Libération

Passionnée

- Par Dov Alfon

Tout au long de ses quatre décennies de carrière littéraire, embrassée sur le tard, Maryse Condé aura exploré une vision globale de la diaspora noire, refusant les étiquettes trop faciles et plaçant une identité caribéenne résolument multiforme au centre de sa création. Lue et adulée dans le monde entier, la militante indépendan­tiste et grande romancière de la Guadeloupe a mené une vie nomade semée d’embûches, de déceptions, de coups de tête et de victoires sur une fatalité familiale et circonstan­cielle qu’elle estimait avec raison trop méprisante, comme on refuserait une lettre recommandé­e du destin.
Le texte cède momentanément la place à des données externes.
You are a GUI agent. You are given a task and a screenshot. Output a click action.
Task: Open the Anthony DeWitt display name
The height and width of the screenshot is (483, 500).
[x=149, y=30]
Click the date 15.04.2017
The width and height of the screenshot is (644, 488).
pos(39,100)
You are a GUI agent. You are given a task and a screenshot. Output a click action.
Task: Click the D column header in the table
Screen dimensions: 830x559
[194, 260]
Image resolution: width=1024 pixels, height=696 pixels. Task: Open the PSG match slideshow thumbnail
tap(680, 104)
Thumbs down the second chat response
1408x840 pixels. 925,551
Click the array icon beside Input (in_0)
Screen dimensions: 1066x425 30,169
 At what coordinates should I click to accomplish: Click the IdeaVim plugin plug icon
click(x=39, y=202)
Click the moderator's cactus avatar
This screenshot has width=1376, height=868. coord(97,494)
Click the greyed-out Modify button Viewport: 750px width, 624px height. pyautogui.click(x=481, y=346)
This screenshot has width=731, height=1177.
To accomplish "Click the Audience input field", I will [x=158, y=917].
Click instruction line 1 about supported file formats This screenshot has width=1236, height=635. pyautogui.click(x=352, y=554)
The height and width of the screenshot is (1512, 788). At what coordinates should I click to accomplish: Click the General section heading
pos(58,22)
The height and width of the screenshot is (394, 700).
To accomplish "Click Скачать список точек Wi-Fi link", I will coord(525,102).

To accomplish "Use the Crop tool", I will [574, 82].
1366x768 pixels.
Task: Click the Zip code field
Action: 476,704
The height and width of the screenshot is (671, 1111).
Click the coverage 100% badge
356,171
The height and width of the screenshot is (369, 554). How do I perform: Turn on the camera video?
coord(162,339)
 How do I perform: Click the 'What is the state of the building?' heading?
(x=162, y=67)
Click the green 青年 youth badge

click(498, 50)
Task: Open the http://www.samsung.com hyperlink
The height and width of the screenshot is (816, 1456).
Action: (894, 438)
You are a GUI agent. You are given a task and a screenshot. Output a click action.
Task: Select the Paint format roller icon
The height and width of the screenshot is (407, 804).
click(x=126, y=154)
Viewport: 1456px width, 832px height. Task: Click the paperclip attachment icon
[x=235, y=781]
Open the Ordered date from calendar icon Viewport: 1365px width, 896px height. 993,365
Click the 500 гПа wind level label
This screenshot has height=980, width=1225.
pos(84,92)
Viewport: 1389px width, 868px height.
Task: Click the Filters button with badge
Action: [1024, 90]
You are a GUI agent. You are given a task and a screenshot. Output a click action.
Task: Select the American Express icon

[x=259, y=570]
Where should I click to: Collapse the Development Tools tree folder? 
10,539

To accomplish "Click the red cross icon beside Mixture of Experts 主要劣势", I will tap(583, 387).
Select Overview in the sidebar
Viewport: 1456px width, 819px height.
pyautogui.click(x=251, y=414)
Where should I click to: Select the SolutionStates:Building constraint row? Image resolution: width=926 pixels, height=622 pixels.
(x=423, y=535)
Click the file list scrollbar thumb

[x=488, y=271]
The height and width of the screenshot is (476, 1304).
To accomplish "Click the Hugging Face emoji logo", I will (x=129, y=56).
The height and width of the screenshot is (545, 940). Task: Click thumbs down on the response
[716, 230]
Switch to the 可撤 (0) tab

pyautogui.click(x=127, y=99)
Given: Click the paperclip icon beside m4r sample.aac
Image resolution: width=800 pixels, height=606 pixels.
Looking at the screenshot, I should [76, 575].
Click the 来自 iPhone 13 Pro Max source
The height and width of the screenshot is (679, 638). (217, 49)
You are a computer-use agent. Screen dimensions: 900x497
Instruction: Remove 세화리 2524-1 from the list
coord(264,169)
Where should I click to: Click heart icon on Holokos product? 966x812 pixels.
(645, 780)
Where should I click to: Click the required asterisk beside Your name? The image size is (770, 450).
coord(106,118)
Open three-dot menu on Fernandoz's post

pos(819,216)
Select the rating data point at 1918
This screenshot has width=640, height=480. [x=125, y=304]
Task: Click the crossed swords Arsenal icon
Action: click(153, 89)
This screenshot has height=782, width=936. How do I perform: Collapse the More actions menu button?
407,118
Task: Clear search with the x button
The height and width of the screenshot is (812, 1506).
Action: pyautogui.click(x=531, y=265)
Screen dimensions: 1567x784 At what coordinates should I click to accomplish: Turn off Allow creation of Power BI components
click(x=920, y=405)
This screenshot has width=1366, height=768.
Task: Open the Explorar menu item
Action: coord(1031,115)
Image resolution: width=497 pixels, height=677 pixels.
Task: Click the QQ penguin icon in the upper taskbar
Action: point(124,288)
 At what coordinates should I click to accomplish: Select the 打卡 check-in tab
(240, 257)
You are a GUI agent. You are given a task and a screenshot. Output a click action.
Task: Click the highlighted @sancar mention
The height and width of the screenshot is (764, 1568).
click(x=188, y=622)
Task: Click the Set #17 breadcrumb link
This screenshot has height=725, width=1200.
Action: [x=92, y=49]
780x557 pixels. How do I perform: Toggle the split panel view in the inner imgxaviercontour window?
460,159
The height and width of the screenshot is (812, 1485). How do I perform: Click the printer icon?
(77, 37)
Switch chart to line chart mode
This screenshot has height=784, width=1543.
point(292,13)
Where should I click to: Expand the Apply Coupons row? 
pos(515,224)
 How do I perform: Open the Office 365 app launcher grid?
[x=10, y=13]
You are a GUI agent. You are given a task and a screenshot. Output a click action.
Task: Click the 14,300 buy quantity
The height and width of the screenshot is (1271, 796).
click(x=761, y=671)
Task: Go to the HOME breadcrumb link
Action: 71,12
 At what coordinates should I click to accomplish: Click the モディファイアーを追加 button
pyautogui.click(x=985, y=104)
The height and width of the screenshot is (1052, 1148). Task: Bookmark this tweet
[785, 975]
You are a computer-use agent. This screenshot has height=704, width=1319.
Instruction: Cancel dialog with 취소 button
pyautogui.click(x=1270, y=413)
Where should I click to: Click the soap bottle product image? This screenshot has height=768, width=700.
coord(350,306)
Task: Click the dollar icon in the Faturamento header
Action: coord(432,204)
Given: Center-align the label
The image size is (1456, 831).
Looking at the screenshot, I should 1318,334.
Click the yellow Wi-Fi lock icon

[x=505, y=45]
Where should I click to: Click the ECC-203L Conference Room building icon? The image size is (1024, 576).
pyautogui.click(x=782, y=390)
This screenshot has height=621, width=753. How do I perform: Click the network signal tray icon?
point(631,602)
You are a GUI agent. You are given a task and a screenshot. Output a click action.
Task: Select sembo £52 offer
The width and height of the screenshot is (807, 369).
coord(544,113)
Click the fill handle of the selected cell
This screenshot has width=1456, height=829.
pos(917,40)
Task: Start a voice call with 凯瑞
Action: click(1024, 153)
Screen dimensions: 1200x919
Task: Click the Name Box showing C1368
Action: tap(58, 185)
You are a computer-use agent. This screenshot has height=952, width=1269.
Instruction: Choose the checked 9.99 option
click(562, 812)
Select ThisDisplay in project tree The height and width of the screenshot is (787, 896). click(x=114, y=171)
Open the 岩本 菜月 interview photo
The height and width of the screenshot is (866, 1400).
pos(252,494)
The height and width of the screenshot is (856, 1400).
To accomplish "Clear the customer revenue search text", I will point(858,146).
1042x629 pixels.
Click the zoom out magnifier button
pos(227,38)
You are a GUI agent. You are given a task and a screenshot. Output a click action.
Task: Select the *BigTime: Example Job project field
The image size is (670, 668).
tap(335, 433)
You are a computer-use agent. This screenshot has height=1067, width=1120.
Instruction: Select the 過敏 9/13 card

L’épisode clé de son autobiogra­phie tourne autour d’un cadeau d’anniversai­re pour ses 12 ans, les Hauts de Hurlevent d’Emily Brontë. «Un jour, moi aussi j’écrirai des livres», dit-elle après une nuit de lecture passionnée, essuyant immédiatem­ent la réponse outrée : «Mais tu es folle ! Les gens comme nous n’écrivent pas !» Qu’à cela ne tienne : lauréate du prix de l’Académie française, du prix Carbet de la Caraïbe, du prix Marguerite Yourcenar, du Grand Prix littéraire de la femme et du prix Tropiques, Maryse Condé reçoit en 2018 le prix Nobel alternatif de littératur­e. «Je suis extrêmemen­t heureuse que l’on reconnaiss­e ma voix, celle de la Guadeloupe et des Guadeloupé­ens même si je suis surprise que ce soit la Suède qui estime que ce que je dis est important, avait-elle expliqué dans un entretien à Libération, il faut dire qu’ici, en France, je n’ai jamais vraiment eu le sentiment que l’on m’écoutait.» C’est le retentisse­ment de sa saga Ségou (1984-1985), vif succès critique et commercial, qui va amorcer ce dialogue sur l’identité, retraçant à travers l’histoire fictive de la famille Traoré la violence de l’islamisati­on, de la traite négrière et de la colonisati­on, avec la volonté de proclamer «la fierté d’être noire». De par le monde, son message a été reçu et vibre encore.